## TASK BRIEF
Where in the entries below does "agent" appear? Copy every line that has it.

## DATA UNDER STUDY
════════════════

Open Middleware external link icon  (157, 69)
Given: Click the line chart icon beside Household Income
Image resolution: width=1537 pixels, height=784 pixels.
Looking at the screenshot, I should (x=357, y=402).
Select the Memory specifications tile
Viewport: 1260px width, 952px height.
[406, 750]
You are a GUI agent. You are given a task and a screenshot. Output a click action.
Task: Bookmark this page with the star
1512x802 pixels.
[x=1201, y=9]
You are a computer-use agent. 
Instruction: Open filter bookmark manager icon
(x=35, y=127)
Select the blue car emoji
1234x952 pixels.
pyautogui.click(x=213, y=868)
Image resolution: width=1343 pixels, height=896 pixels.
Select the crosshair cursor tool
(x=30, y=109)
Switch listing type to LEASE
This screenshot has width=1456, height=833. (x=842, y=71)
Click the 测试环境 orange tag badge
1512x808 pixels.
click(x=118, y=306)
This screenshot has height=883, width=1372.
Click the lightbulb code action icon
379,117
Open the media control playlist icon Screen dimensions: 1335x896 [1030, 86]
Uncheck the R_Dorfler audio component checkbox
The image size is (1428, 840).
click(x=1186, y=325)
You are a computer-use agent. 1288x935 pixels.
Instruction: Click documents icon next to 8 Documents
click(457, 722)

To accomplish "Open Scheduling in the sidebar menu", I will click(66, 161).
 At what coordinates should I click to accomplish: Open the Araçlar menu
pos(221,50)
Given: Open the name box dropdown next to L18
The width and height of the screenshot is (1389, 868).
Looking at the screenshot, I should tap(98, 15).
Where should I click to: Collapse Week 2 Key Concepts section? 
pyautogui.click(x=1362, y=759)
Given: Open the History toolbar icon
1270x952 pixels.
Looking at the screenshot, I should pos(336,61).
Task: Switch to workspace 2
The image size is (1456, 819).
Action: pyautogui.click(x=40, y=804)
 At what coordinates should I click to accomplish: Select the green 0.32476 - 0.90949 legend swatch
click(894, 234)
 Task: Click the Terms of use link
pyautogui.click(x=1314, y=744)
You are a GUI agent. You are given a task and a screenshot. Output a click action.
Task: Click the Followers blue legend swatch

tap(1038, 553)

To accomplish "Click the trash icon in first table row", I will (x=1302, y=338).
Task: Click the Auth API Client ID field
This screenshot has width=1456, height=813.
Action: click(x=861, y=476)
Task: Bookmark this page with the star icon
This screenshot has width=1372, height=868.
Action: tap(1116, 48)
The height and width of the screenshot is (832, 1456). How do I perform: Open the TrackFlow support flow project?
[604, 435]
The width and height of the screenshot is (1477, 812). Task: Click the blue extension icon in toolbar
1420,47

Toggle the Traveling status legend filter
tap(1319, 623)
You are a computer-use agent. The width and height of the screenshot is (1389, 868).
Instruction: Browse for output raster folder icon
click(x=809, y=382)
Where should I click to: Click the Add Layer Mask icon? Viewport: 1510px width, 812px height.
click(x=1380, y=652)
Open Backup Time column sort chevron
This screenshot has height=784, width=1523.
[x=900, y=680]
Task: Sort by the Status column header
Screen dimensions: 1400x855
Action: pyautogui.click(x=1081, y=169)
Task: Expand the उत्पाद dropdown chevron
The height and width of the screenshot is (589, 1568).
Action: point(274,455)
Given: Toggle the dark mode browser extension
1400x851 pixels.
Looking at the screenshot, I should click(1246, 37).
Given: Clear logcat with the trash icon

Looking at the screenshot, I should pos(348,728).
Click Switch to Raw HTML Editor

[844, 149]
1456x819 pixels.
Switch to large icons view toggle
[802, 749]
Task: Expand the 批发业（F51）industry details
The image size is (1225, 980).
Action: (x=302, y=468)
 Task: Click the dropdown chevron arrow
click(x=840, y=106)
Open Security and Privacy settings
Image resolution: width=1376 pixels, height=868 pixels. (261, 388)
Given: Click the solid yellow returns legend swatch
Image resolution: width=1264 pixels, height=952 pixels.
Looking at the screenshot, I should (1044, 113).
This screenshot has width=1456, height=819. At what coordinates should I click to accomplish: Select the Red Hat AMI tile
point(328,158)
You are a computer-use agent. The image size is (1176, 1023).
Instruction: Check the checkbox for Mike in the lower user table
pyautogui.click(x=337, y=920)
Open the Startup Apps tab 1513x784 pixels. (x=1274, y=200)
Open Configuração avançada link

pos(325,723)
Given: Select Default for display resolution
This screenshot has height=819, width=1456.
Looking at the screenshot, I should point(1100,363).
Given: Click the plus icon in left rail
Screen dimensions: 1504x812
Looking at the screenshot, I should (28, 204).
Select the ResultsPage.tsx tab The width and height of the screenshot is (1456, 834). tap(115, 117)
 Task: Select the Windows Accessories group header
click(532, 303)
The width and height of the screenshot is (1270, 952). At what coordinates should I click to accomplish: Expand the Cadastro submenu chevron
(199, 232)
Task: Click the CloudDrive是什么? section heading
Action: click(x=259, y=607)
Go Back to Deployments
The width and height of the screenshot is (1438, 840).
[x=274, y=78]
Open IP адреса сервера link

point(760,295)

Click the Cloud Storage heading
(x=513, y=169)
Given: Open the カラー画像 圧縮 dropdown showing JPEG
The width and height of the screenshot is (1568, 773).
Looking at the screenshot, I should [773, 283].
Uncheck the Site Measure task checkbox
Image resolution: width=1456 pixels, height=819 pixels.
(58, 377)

════════════════

## PROBLEM SOLUTION
You are a GUI agent. You are given a task and a screenshot. Output a click action.
You are a computer-use agent. 
You are a computer-use agent. 1288x935 pixels.
You are a GUI agent. You are given a task and a screenshot. Output a click action.
You are a computer-use agent. The width and height of the screenshot is (1389, 868).
You are a computer-use agent. The image size is (1176, 1023).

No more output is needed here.